Task prompt -
In the entries that follow, locate the line with "How do I perform: Open", then restate that line and all later lines exactly as they appear, leaving pictures out.

------ Records ------

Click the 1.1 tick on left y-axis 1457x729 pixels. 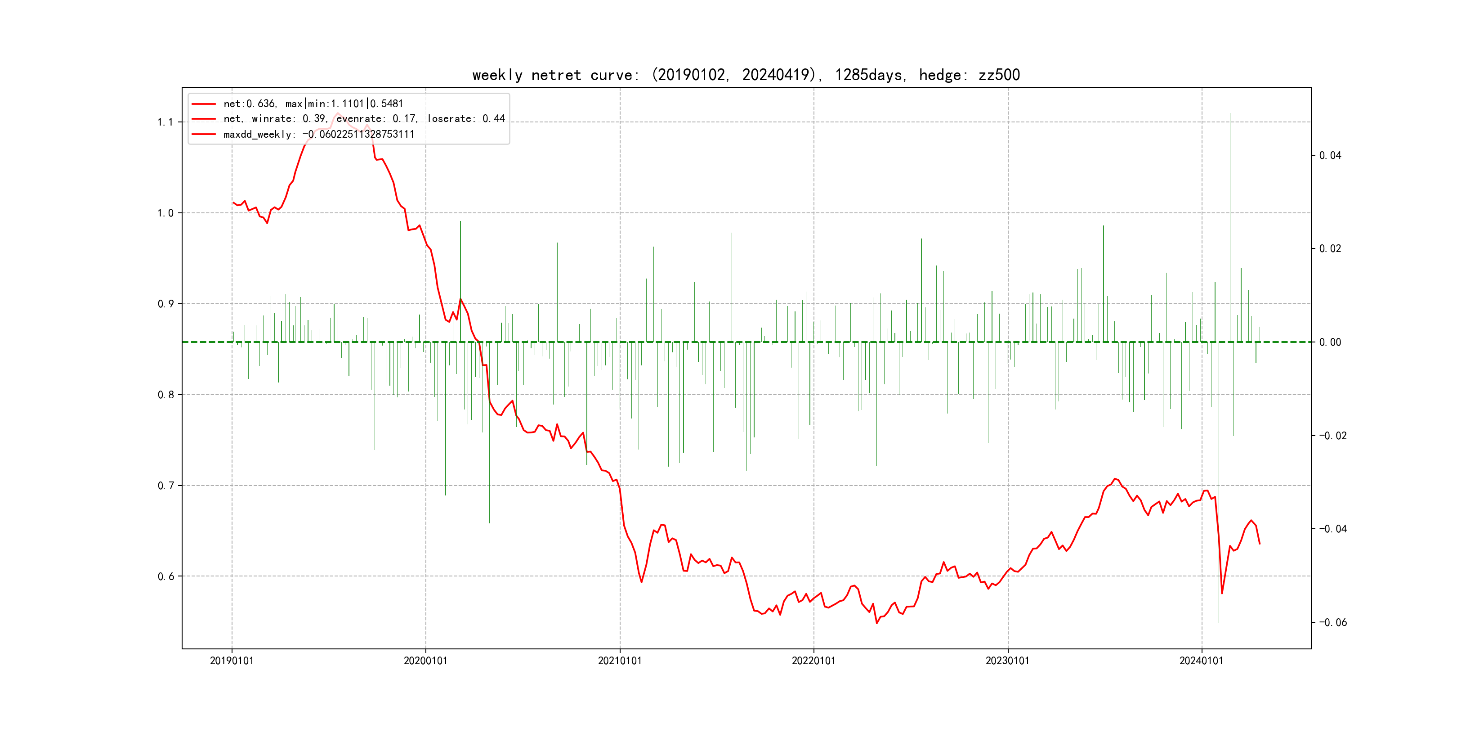pos(165,122)
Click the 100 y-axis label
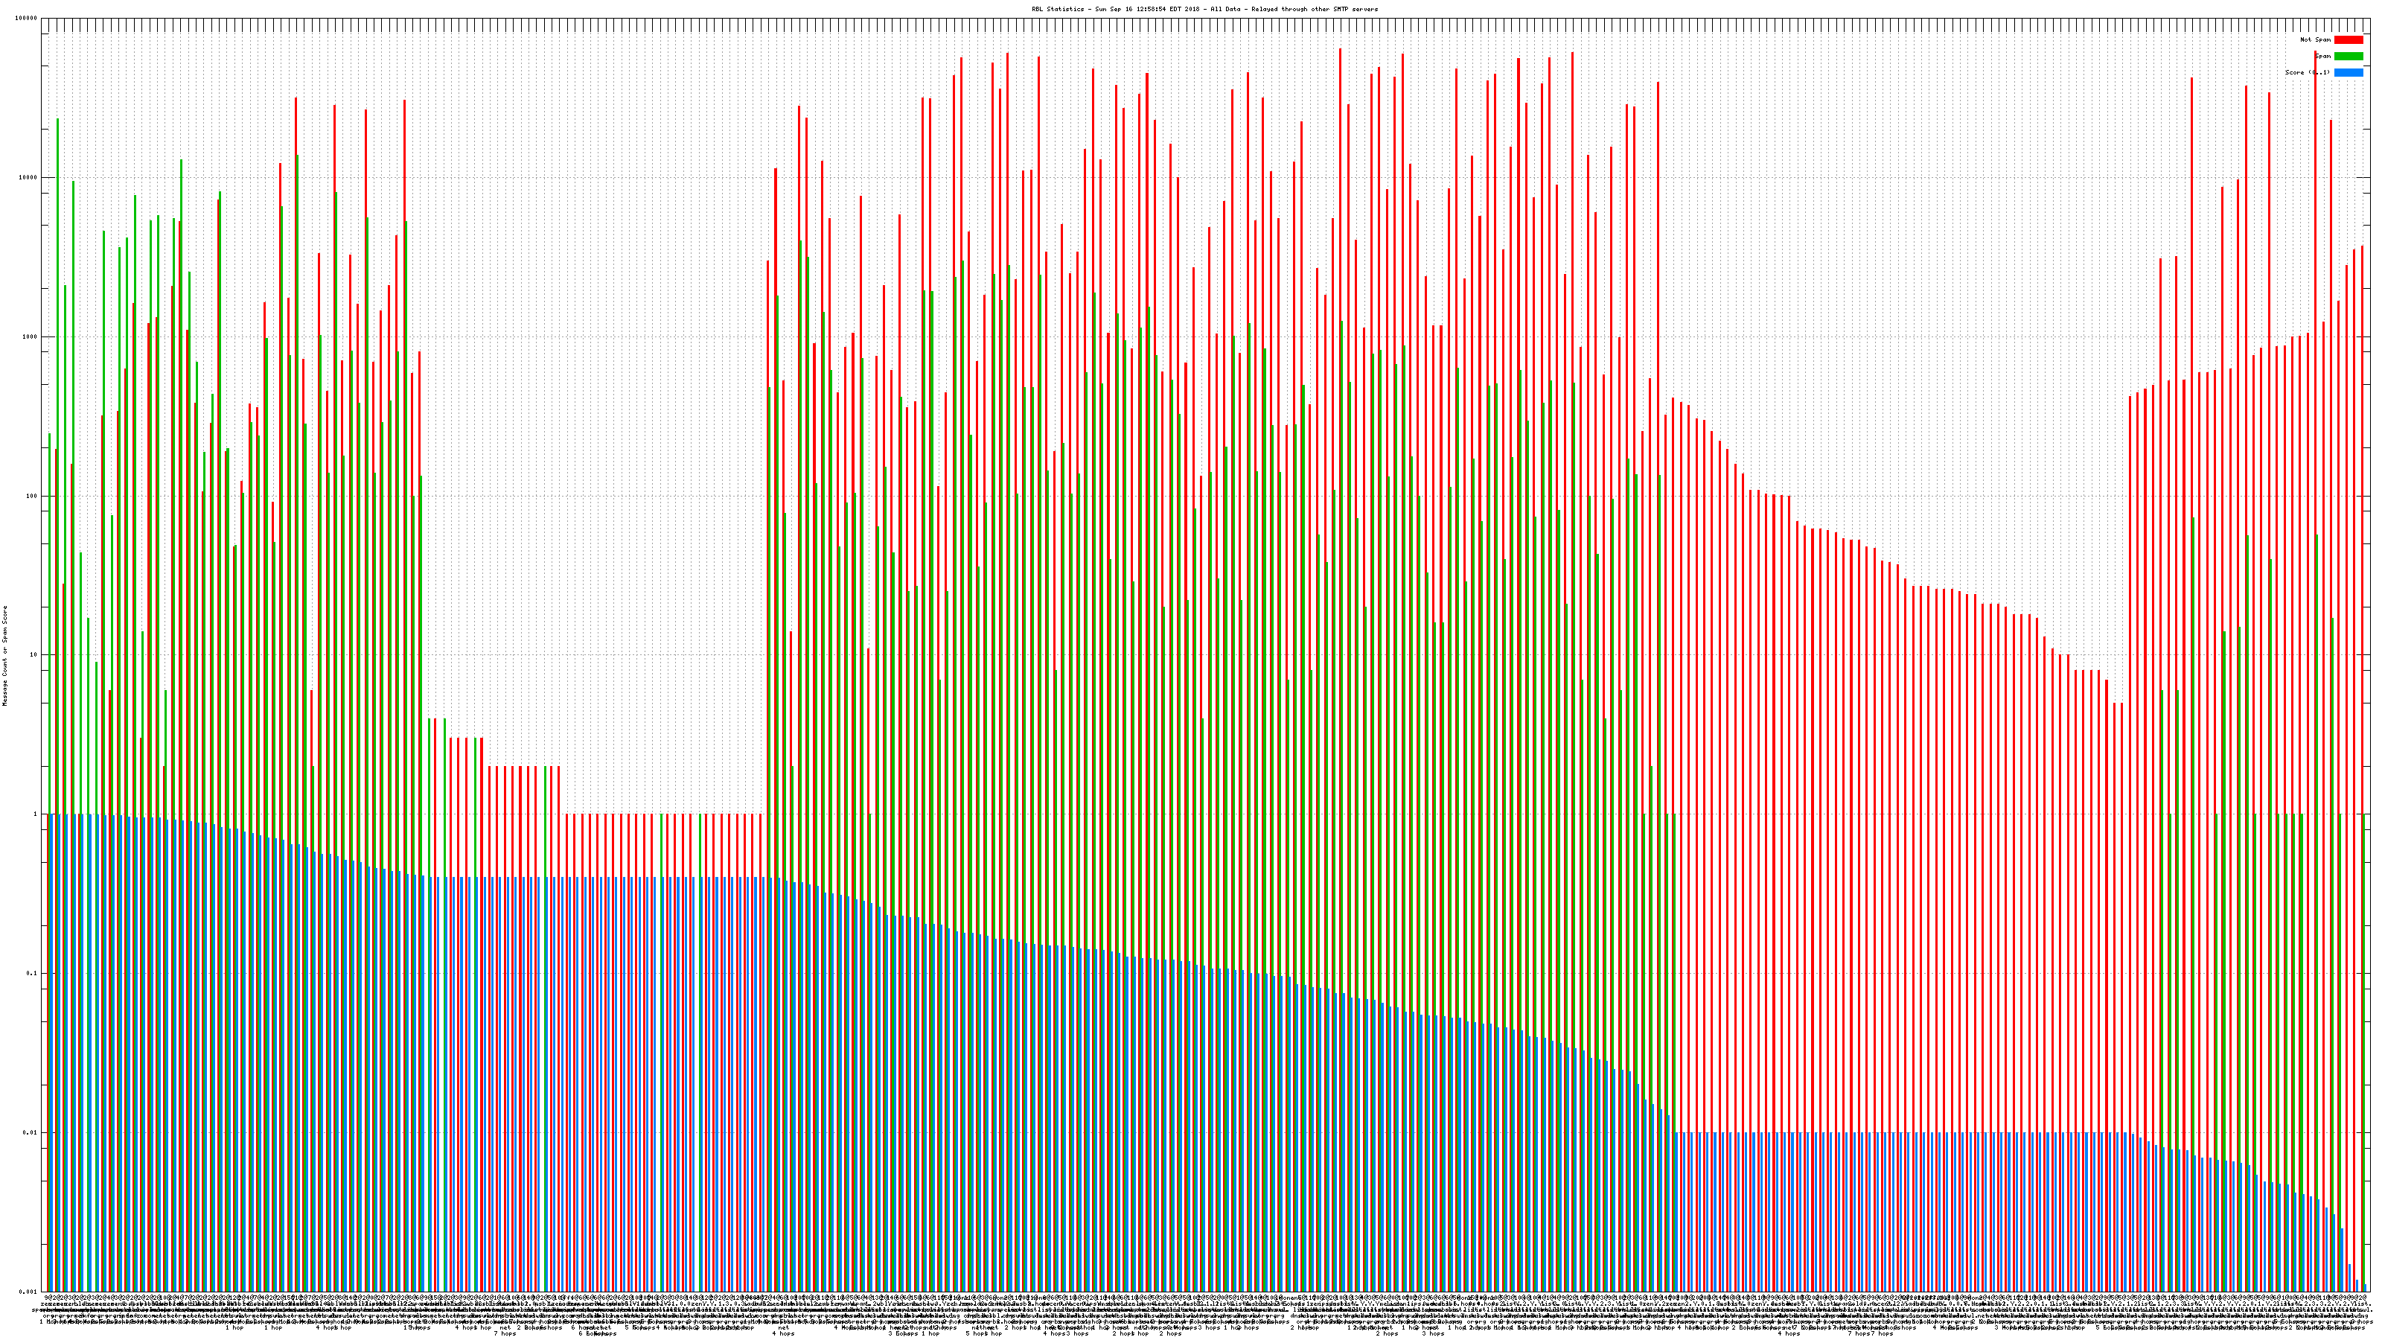The image size is (2382, 1340). pyautogui.click(x=32, y=496)
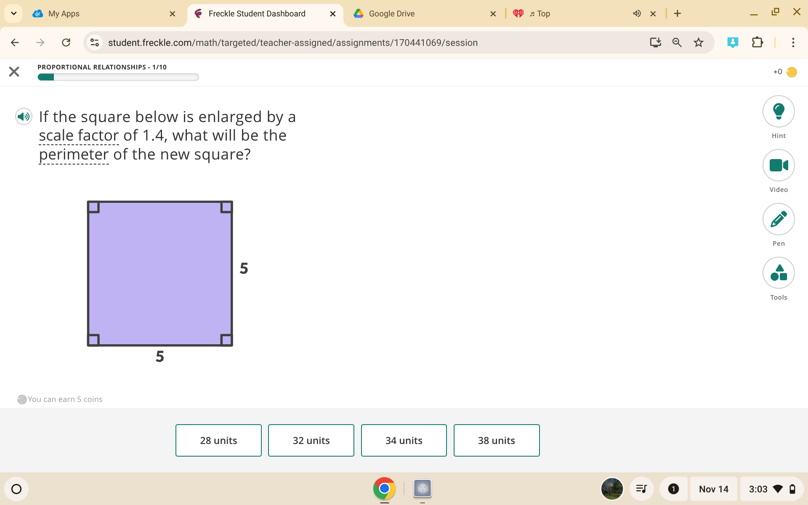Click the coin counter icon
808x505 pixels.
point(792,72)
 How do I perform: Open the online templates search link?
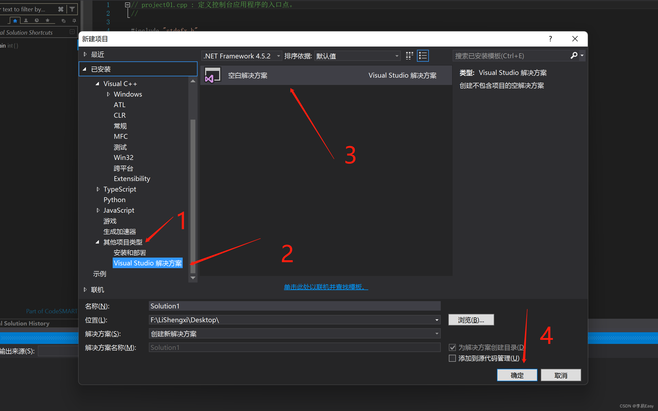pyautogui.click(x=326, y=287)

------

Worked solution -
 How do I perform: Open the online templates search link?
pyautogui.click(x=326, y=287)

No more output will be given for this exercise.